■ Directions ■
Recast everything from the line containing "Viewport: 1279px width, 952px height." down to the line containing "pyautogui.click(x=279, y=323)" as a two-column CSV with the columns instruction and action. Give one row per record, with each value in a single quoted field and line breaks replaced by spaces, and omit the pictures from the output.

■ Extracted information ■
--- BEGIN ---

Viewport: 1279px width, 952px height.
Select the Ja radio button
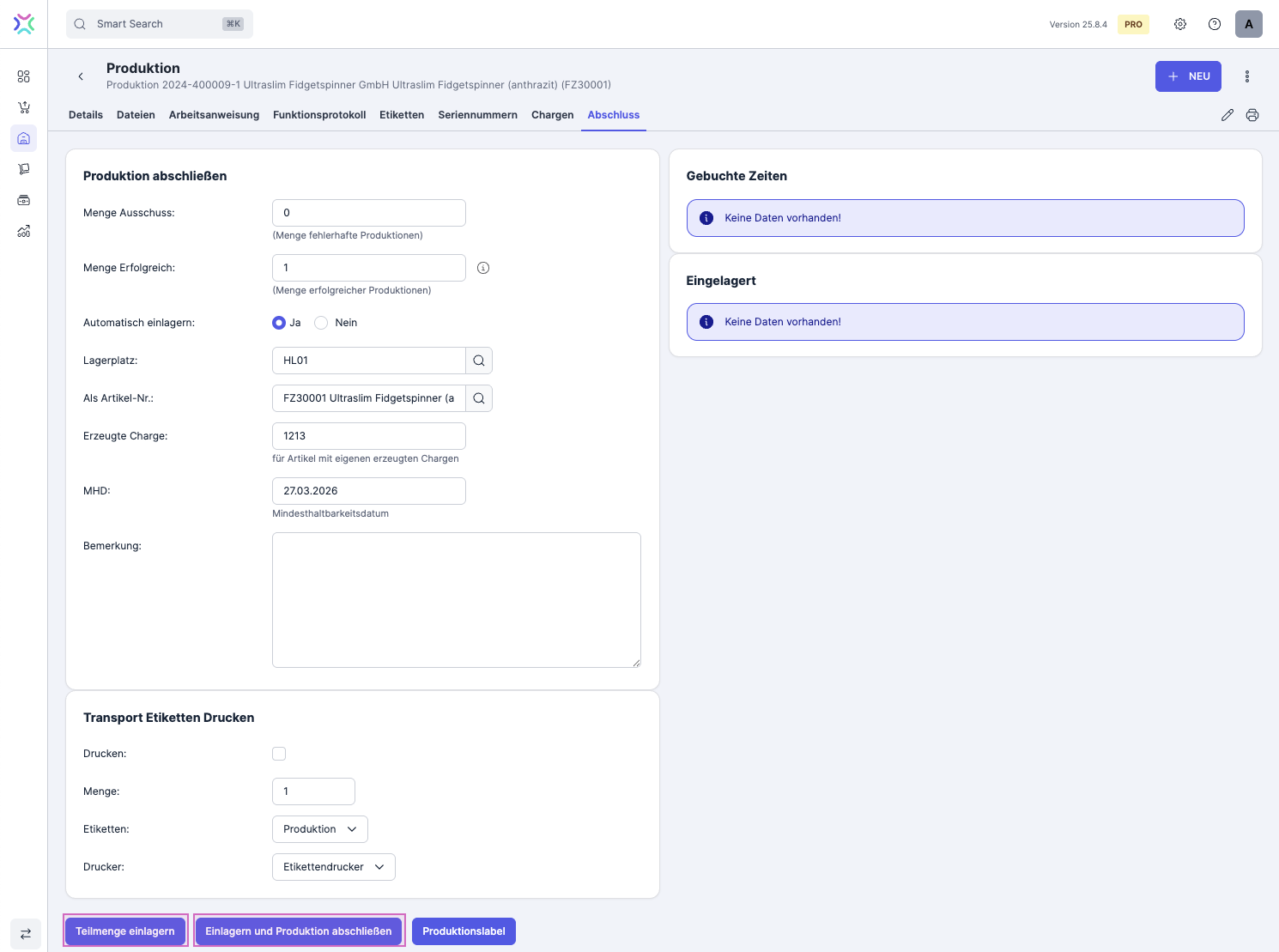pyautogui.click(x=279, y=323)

--- END ---
--- BEGIN ---

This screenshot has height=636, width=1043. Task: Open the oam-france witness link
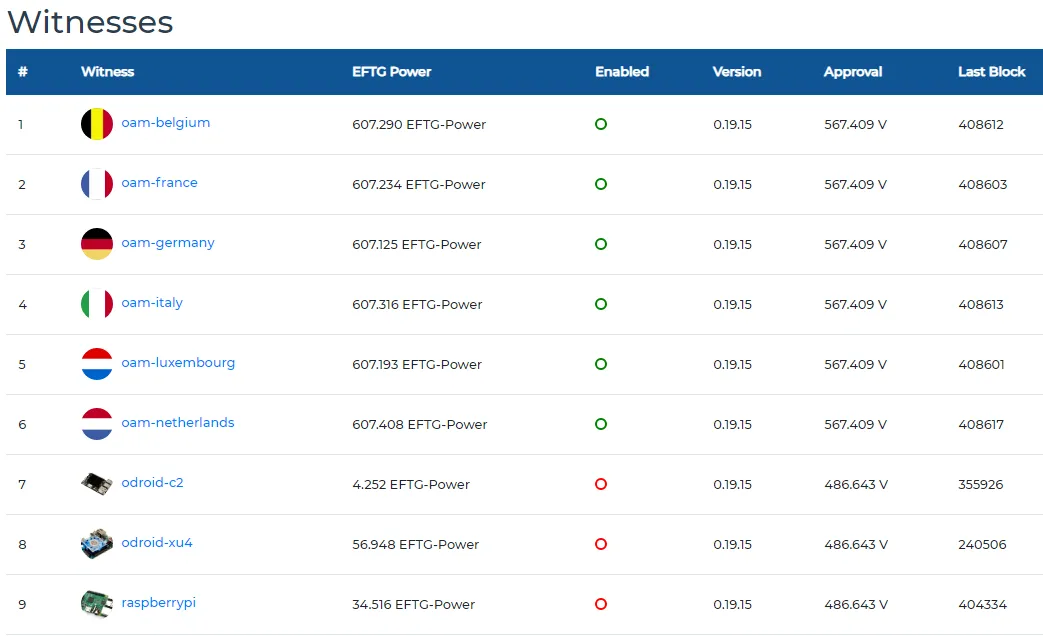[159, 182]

--- END ---
--- BEGIN ---

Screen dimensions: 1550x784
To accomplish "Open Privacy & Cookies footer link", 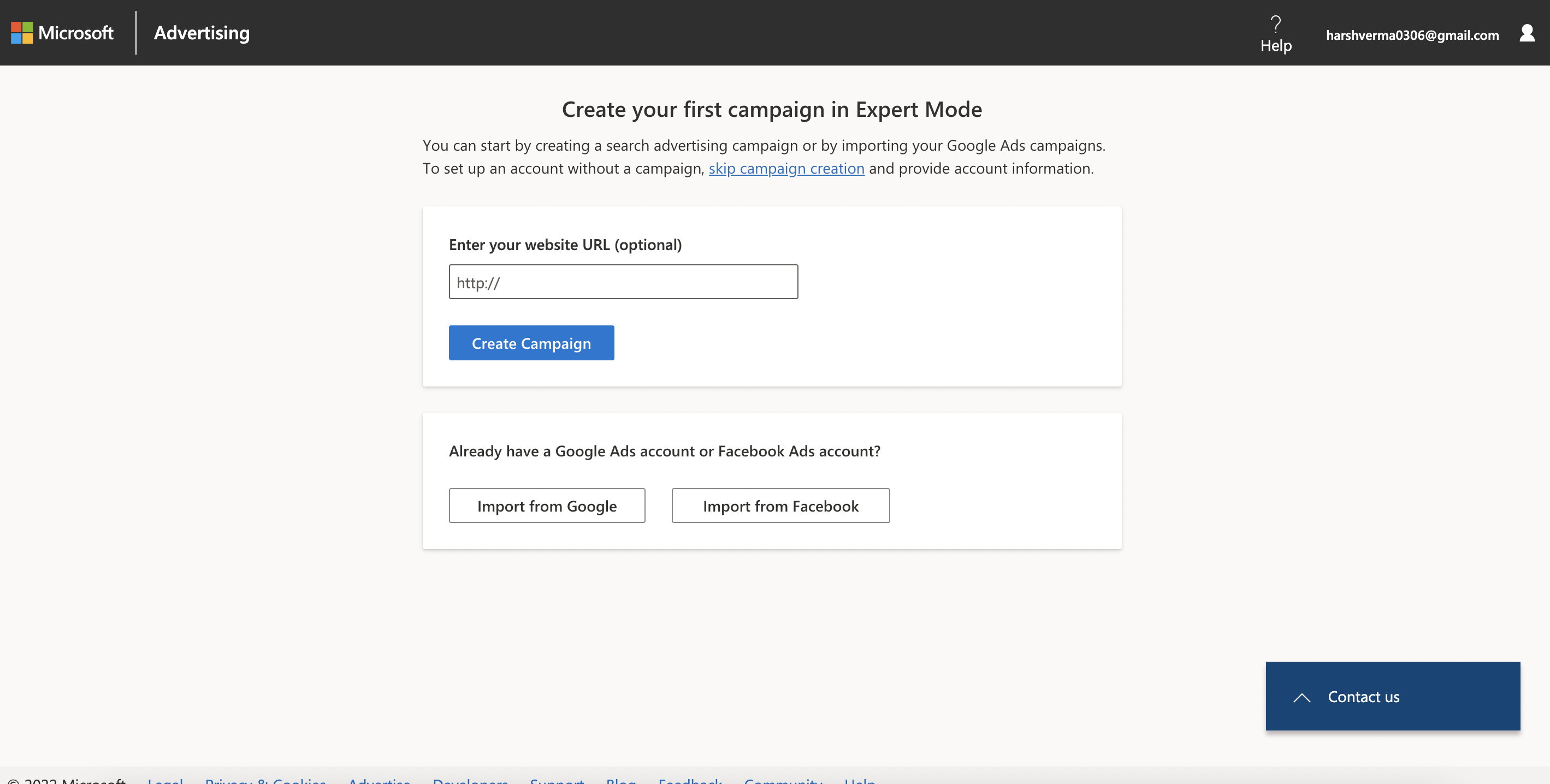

--- END ---

■ Answer to the exercise ■
instruction,action
"Viewport: 1279px width, 952px height. Select the Ja radio button","pyautogui.click(x=279, y=323)"